Transcribe the listing exactly, skipping every picture.
== == ==
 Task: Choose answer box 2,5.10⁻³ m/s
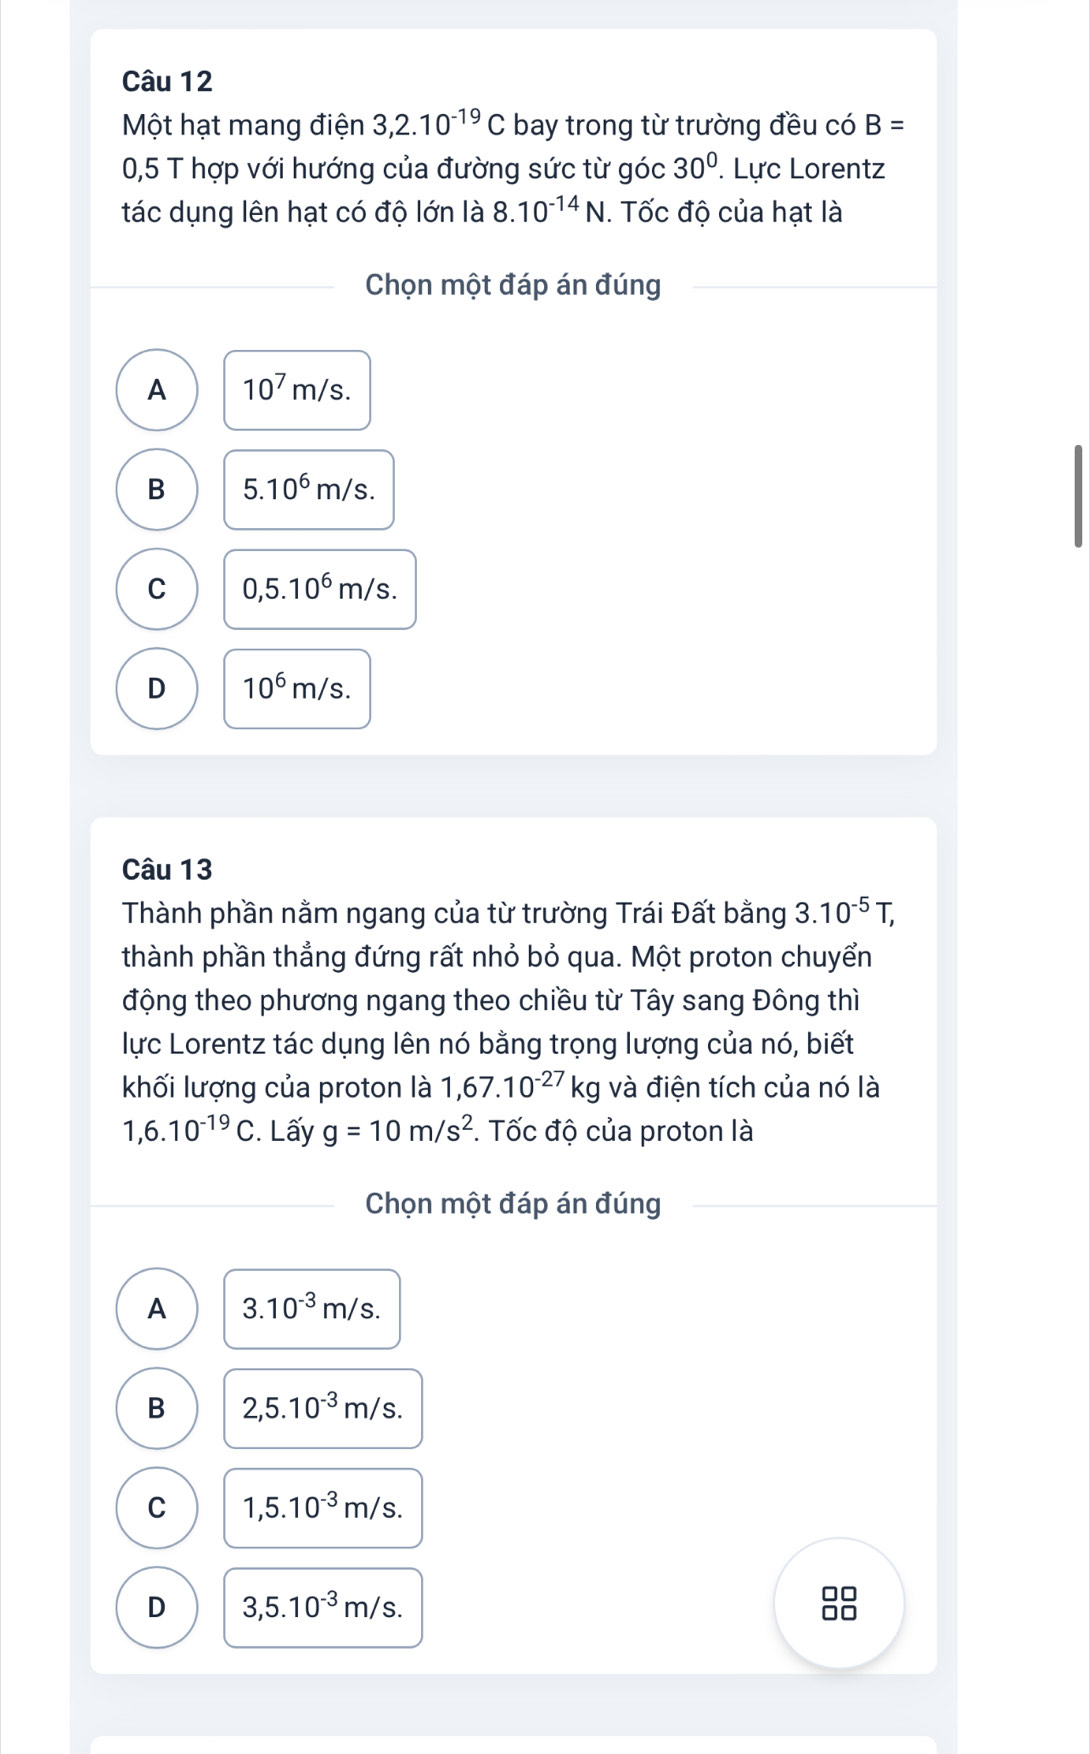[323, 1408]
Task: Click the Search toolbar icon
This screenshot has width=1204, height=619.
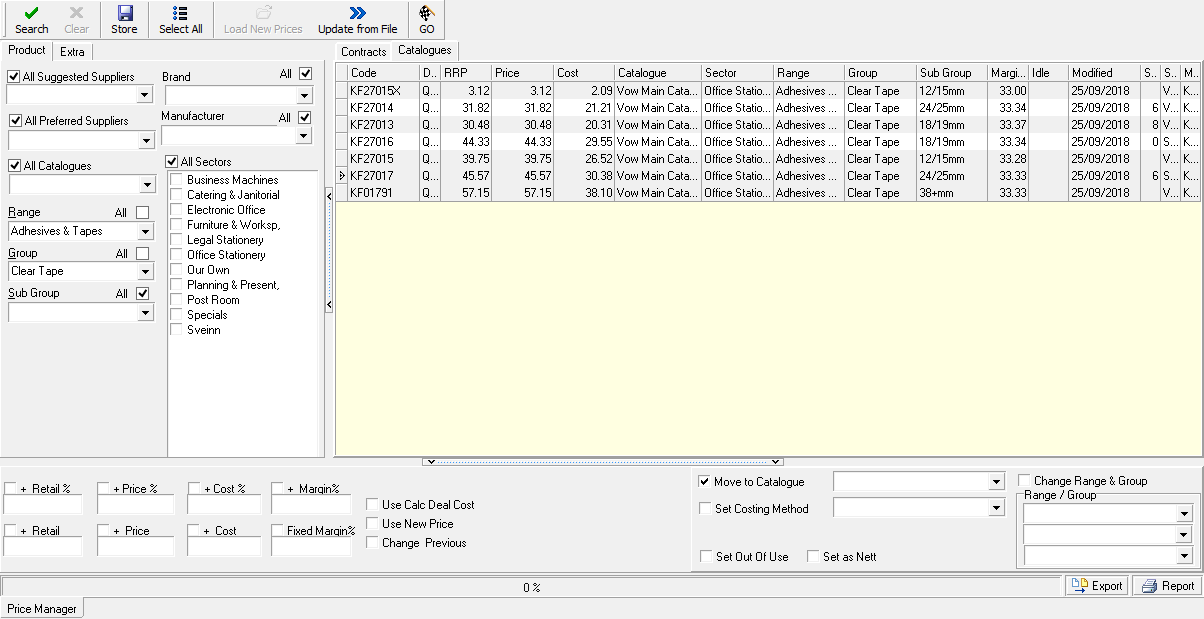Action: tap(30, 19)
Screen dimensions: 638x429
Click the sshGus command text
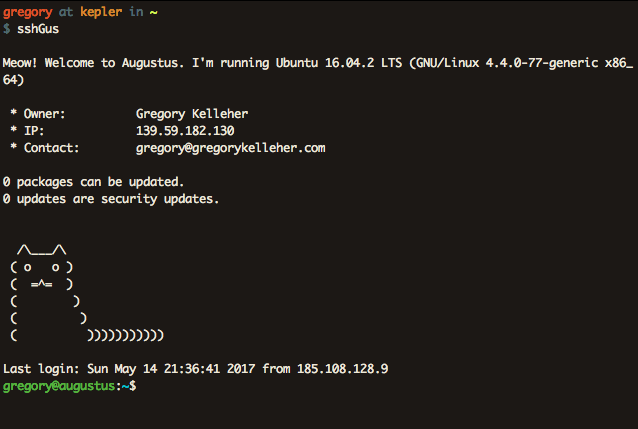[x=38, y=29]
== == ==
:: EXERCISE ANSWER ::
 Task: Choose answer box 2,5.10⁻³ m/s
[323, 1408]
Task: Click the Search toolbar icon
This screenshot has width=1204, height=619.
Action: tap(30, 19)
Screen dimensions: 638x429
Click the sshGus command text
[x=38, y=29]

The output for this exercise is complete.